Abstract
The physiological investigations of the last twenty years have indicated that the ordinarily observed results produced by the air of crowded unventilated rooms are due to thermal rather than chemical conditions, high room temperatures producing serious physiological derangements, while the chemical constituents of the air of such rooms appear not to exert any measurable effects. For the further study of the reactions of the body to moderately high room temperatures, and for a more exhaustive investigation of possibly undetected chemical influences, the New York State Commission on Ventilation has equipped an experimental plant in rooms courteously placed at its disposal by the trustees of the College of the City of New York.
Since the effects to be observed would naturally be slight, it was necessary to provide a plant on a large enough scale for the observation of a number of subjects over considerable periods of time. On the other hand, since we were dealing not with calorimeter experiments but merely with the effects of ordinary atmospheric conditions upon the human body, it was not essential that these atmospheric conditions should be regulated within closer limits than those attainable under the best practical conditions.
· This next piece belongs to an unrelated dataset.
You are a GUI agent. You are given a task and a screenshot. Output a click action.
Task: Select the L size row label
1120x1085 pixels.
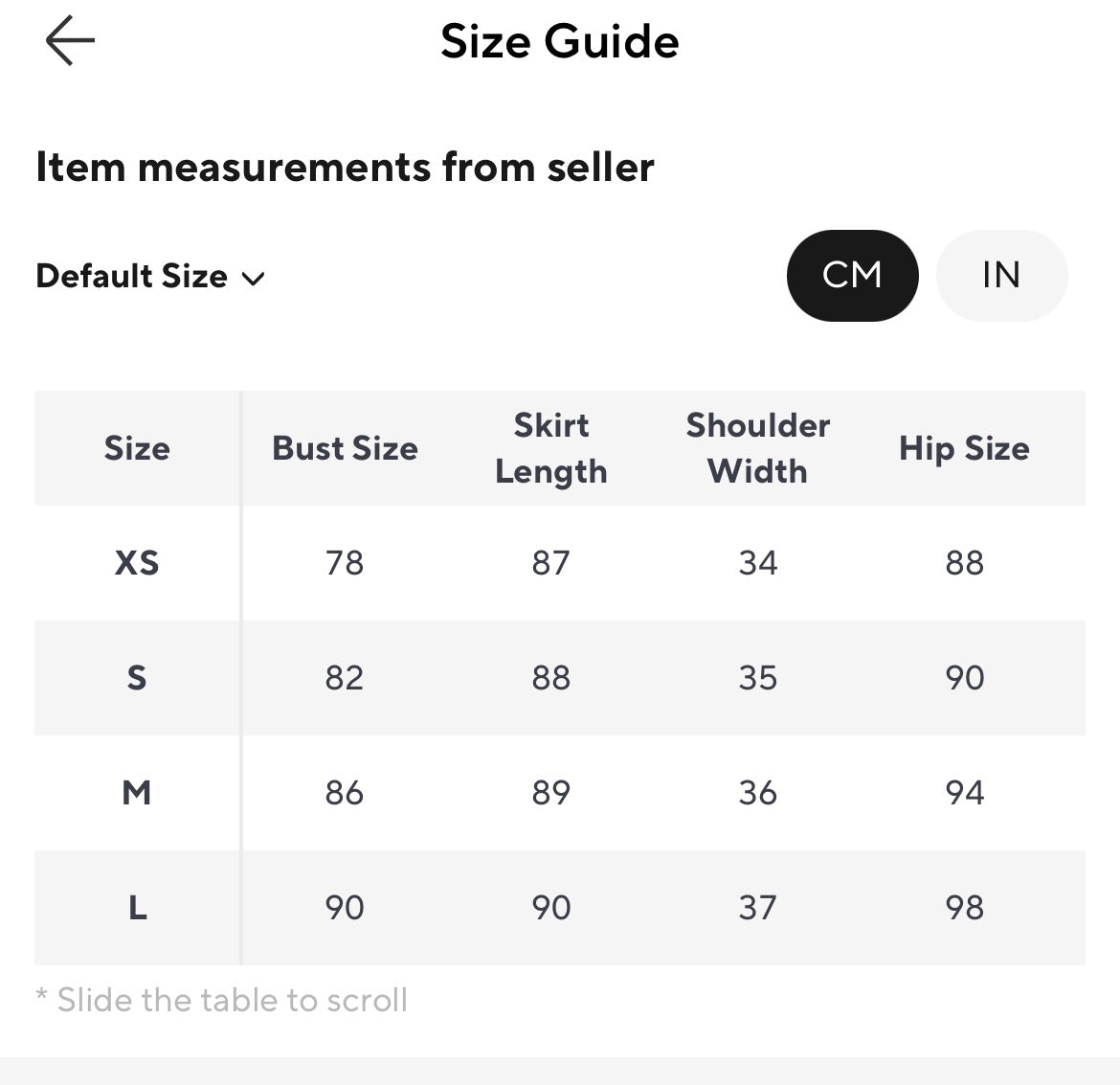click(137, 908)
The observation room of the plant is ten feet by fourteen feet and ten feet high and is insulated with two inches of cork board and a half inch coating of cement with a smooth white cement finish. A skylight at the top is fitted with three sashes and the room is entered through three doors with air chambers between. The subjects may be observed from the apparatus room through a window. Air may be supplied to the observation room through one or more of four 12-inch openings in a 12 × 18 inch vertical duct and may be exhausted from a similar duct at the other end of the same side of the room. The air flow is measured at the inlet by a meter specially designed for the purpose.